- Provided passage
────────────────

- Pensions and Retention: High opt-out rates, particularly among Band 5 staff and internationally trained recruits, undermine pensions as a cornerstone of NHS reward. Contribution rates are disproportionately high compared with other public sector schemes, worsening affordability and retention. Opt-out rates are especially high for those engaged through NHS Banks or agencies. Opt-out rates are also especially high in London, where member contributions are proportionately higher by grade because of London weighting. There is a link between groups with higher opt-out rates and the gender pension pay gap.
- Workforce Crisis: Vacancy rates remain critical—14.9% in diagnostics in England, 15.3% in Wales, and much higher in specialist areas. New graduates are struggling to secure posts due to shirt-term job freezes, risking long-term attrition. Demand for imaging and radiotherapy continues to rise faster than workforce supply. This prompts a need for the new Workforce strategy to sustain a credible long-term fully funded plan to continue to grow the radiography workforce at all levels, alongside imaging capacity, as a priority.
- International Recruitment: The Government’s restrictive immigration policy will deter internationally trained radiographers, who currently make up nearly 30% of registrants and account for two-thirds of workforce growth since 2020. This threatens the NHS’s ability to meet waiting list reduction and cancer treatment targets.
- Specialist Shortages: Sonographers and mammographers face vacancy rates of up to 48% in some regions, with widespread reliance on agency staff at unsustainable cost.
- Leadership Roles: Senior management posts (Bands 8a–9) are increasingly unattractive due to excessive workload and inadequate pay differentials, further undermining NHS service delivery. As radiography becomes ever more central to patient support, especially regarding reducing patient waiting times for diagnosis and early cancer treatment, developing more managers and leaders from radiography would have a wider benefit for the NHS. There need to be more and easier pathways for career progression for radiographers.
SoR Recommendations
- Immediate Significant Pay Award (2026–27) to begin addressing pay restoration and prevent further workforce loss. Paying this early in 2026 will re-enforce support for and momentum around parallel pay and reward discussions between unions, employers and the DHSC.

────────────────

- List of tasks
(1) In the radiography workforce passage, list the topic labels that open each bulleted point above "SoR Recommendations".
(2) Pick up the radiography workforce passage after its last sentence and keep writing it.

- Material provided

────────────────

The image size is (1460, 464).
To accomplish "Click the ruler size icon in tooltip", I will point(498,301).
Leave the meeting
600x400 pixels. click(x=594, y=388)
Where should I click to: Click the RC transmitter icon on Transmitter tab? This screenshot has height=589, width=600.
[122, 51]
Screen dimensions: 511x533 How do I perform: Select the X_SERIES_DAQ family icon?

────────────────

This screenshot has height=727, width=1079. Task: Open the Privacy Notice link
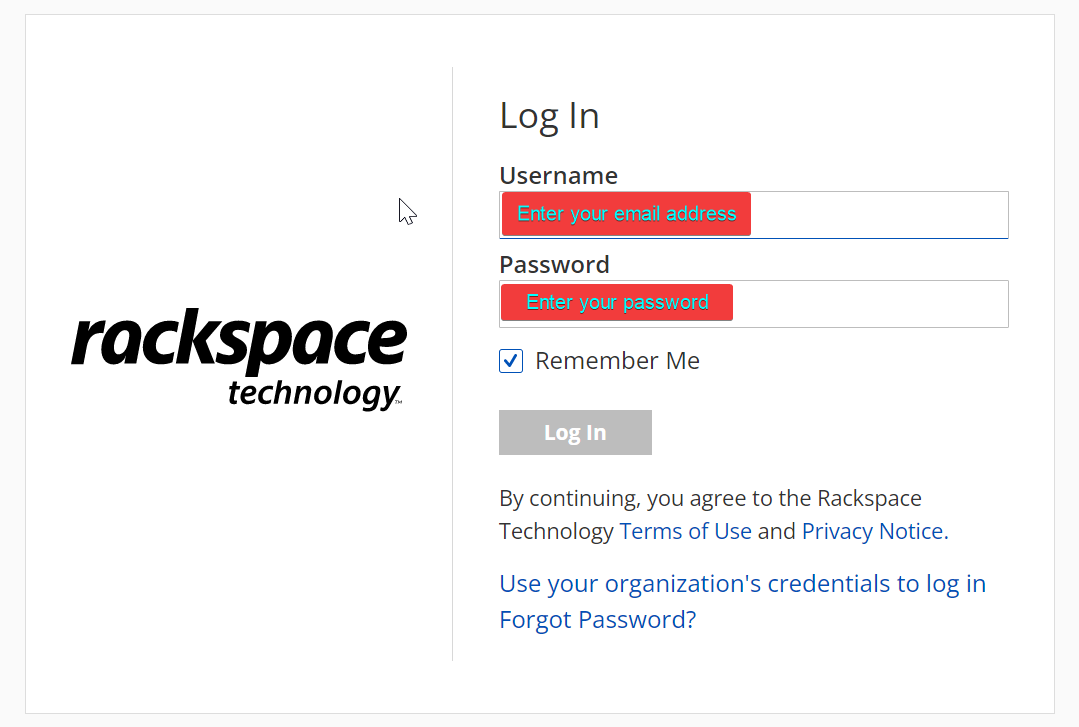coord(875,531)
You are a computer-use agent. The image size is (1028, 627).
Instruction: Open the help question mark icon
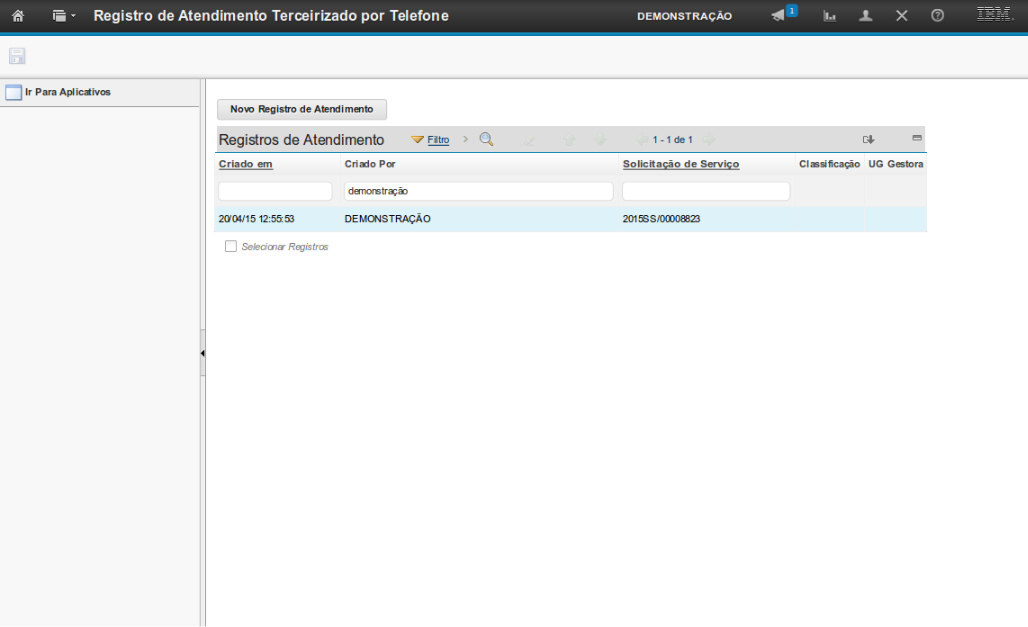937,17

────────────────

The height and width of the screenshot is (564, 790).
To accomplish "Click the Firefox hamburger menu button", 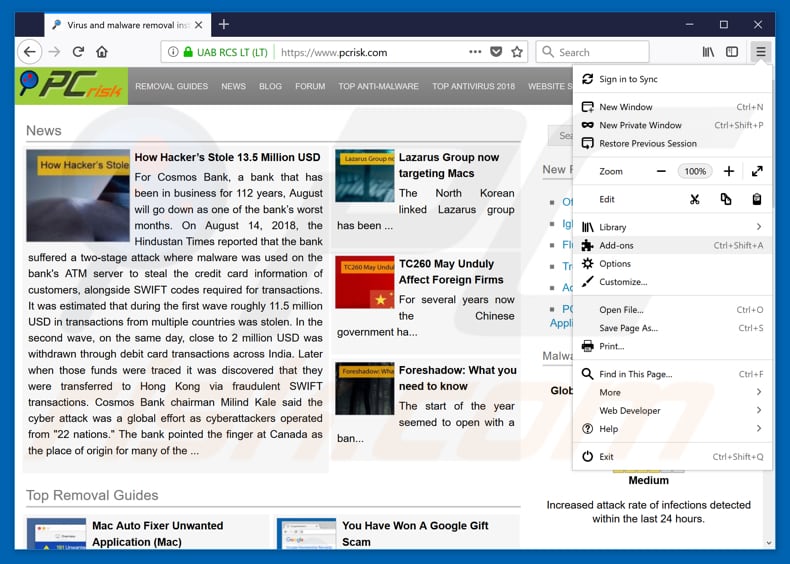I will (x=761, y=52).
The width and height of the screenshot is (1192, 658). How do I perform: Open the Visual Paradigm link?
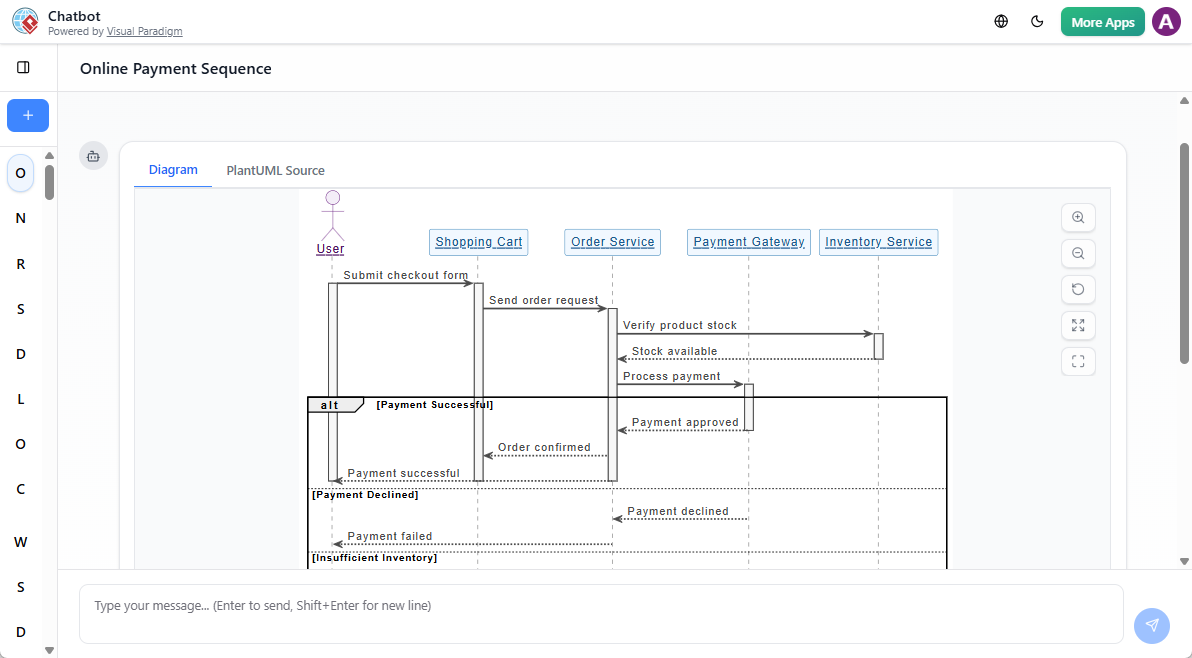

────────────────

- Responses to the tasks
(1)
- Pensions and Retention
- Workforce Crisis
- International Recruitment
- Specialist Shortages
- Leadership Roles

(2)
- Commitment to Full Pay Restoration by 2030, as endorsed by the TUC, with PRB oversight to prevent further erosion.
- Gender Equality Action: Assess AfC pay awards to ensure they consistently narrow, rather than widen, gender pay and pension gaps.
- Pension Reform: Recommend a review of contribution levels. Test awards against perceived inequities to reduce pension opt-outs and improve recruitment/retention.
- Support for New Professionals: Implement structured preceptorships, fair starting pay, and incentives such as student loan write-offs or pension holidays.
- Investment in the Support Workforce: End exploitation at Bands 2–3 and improve the consistency in job evaluation. Demonstrate support for growing the radiography support workforce, recognising their roles as critical to service delivery. Support wider investment in extending career pathways options for the support workforce to progress their careers (e.g. more graduate apprenticeship posts)
- Positive International Recruitment Policy: Replace the “hostile environment” approach with incentives to attract and retain skilled overseas professionals.
- Targeted Support for Specialist Areas (sonography, mammography) with urgent pay reform and easier training pathways open to increase recruitment and retention. This can be funded by savings arising from containing agency or outsourcing costs, especially in sonography.
- Strengthening Leadership: Introduce fairer pay differentials and overtime recognition for managers to encourage progression into senior roles.
Conclusion
The NHS stands at a crossroads: pay erosion and underinvestment have left radiography in crisis. Without immediate and substantial pay action, alongside structural reform, the workforce will continue to shrink, waiting times will rise, and patient care will deteriorate. The PRB must use its independence to recommend urgent pay restoration and highlight systemic reforms needed to stabilise and grow the workforce.